Participants had a wide range of differential diagnoses for this enigmantic tumor, including lymphoma, plasma cell tumor, round cell tumor, ONB, adenocarcinoma, and non-productive osteosarcoma. While most partipants agreed that the tumor was malignant based on the significant invasion and bony remodeling, participants felt that the histomorphology present in this section made ONB unlikely. The moderator proposed a differential diagnosis of “undifferentiated tumor, high grade,” which was as specific as participants were willing to get without further investigation.
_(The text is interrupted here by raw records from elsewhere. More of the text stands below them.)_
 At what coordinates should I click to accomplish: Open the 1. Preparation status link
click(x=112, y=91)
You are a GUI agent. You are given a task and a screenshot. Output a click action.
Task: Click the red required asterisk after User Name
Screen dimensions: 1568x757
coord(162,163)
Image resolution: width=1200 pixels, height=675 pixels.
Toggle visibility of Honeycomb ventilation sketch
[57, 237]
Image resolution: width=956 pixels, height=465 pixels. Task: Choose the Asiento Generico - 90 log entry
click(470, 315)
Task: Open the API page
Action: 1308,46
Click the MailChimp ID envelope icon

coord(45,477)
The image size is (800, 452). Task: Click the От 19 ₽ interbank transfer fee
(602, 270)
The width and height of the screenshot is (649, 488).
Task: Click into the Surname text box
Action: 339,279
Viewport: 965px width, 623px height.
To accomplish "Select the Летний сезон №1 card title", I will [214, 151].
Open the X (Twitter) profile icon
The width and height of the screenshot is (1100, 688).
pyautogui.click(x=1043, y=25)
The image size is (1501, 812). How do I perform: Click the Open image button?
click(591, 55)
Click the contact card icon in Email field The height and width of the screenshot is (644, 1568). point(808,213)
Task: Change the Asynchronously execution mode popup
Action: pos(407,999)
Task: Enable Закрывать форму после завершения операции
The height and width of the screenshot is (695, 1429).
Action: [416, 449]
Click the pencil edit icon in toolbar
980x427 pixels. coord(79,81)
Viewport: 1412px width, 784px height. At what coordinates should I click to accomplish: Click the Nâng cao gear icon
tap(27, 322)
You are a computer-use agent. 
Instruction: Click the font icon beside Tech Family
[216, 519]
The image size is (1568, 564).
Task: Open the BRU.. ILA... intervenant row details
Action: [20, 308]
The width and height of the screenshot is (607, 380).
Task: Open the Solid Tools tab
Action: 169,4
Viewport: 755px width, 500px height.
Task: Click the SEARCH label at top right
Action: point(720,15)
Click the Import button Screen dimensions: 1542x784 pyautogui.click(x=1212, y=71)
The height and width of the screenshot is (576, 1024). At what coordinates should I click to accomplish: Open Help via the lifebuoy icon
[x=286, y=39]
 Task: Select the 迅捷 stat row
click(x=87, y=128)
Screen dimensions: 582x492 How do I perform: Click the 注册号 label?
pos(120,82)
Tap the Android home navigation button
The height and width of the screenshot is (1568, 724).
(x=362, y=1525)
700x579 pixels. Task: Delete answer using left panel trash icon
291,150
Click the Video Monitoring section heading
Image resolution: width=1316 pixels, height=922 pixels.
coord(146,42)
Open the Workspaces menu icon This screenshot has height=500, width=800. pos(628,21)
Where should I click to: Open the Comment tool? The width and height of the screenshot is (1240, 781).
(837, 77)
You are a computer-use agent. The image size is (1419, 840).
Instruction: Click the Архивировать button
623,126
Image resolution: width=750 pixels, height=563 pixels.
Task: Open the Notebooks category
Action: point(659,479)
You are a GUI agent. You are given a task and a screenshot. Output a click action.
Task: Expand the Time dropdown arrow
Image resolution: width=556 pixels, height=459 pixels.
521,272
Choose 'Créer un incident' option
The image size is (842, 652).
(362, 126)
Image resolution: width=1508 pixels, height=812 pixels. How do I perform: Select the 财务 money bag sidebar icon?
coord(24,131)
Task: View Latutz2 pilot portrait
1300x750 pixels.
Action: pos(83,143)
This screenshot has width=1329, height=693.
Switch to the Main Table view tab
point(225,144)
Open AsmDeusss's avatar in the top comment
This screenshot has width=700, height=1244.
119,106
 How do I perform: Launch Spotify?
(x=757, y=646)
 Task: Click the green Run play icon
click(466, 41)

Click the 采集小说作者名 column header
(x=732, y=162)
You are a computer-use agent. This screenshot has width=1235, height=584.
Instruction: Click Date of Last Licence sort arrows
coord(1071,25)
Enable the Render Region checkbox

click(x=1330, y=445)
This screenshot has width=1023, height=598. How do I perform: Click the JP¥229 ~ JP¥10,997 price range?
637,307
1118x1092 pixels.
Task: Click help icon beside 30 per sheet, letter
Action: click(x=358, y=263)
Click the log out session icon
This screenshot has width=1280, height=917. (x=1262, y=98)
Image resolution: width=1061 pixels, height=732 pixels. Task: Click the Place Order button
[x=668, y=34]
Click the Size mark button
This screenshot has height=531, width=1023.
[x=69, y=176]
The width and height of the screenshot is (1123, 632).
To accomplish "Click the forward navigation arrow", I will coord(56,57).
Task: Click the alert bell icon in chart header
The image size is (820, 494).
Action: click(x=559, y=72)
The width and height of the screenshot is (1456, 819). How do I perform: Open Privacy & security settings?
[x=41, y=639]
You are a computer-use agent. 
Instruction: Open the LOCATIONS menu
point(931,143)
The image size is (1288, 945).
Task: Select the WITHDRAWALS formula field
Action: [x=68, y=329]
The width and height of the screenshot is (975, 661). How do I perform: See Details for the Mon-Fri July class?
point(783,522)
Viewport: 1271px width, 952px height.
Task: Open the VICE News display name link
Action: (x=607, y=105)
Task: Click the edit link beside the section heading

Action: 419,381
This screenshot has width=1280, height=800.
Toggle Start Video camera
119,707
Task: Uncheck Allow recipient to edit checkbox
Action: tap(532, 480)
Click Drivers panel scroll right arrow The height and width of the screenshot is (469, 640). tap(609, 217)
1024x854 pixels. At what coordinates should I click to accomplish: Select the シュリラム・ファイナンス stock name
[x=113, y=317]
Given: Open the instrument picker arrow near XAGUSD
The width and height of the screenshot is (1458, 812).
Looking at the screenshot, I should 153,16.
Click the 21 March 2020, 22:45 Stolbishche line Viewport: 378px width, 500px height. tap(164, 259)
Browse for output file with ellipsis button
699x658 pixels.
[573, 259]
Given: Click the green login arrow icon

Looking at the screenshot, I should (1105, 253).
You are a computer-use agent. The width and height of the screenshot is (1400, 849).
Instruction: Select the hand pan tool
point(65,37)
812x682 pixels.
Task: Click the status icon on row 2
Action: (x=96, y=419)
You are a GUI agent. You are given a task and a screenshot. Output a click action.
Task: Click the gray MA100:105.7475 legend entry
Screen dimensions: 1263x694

This case was referred for post-conference consultation to the soft tissue and oral and maxillofacial MD pathologists at the Joint Pathology Center, who agreed that the morphologic characteristics of the tumor were inconsistent with human ONB. They proposed an additional battery of immunohistochemical stains, to include CD45rb, desmin, ERG, MUC-1, S-100, and smooth muscle actin, to sniff out the cell of origin. These stains were performed; however the vast majority of immunohistochemical stains performed on this neoplasm were non-contributory due to inappropriate behavior of internal controls, making our immunohistochemical results, in the main, unreliable.
After multiple external consultations and a plethora of unhelpful immunohistochemistry, conference participants remained unable to ascribe a cell of origin to this inscrutable neoplasm and preferred a somewhat on-the-nose morphologic diagnosis of “malignant neoplasm.”
References:
- Brosinski K, Janik D, Polkinghorne A, von Bomhard W, Schmahl W. Olfactory neuroblastoma in dogs and cats – a histological and immunohistochemical analysis. J Comp Path. 2012;146:152-159.
- Caswell JL, Williams KJ. Respiratory System. In: Maxie MG, ed. Jubb, Kennedy, and Palmer’s Pathology of Domestic Animals. 6th ed. Vol 2. Elsevier;2016:479.
- Lubojemska A, Borejko M, Czapiewski P, et al. Of mice and men: olfactory neuroblastoma among animals and humans. Vet Comp Oncol. 2014,13:70-82.
- Meuten, DJ. Tumors in Domestic Animals. 5th ed. Iowa State Press;2016:473-474.
- Siudak K, Klingler M, Schmidt MJ, Herden C. Metastasizing Esthesioneuroblastoma in a Dog. Veterinary Pathology. 2015;52(4):692-695.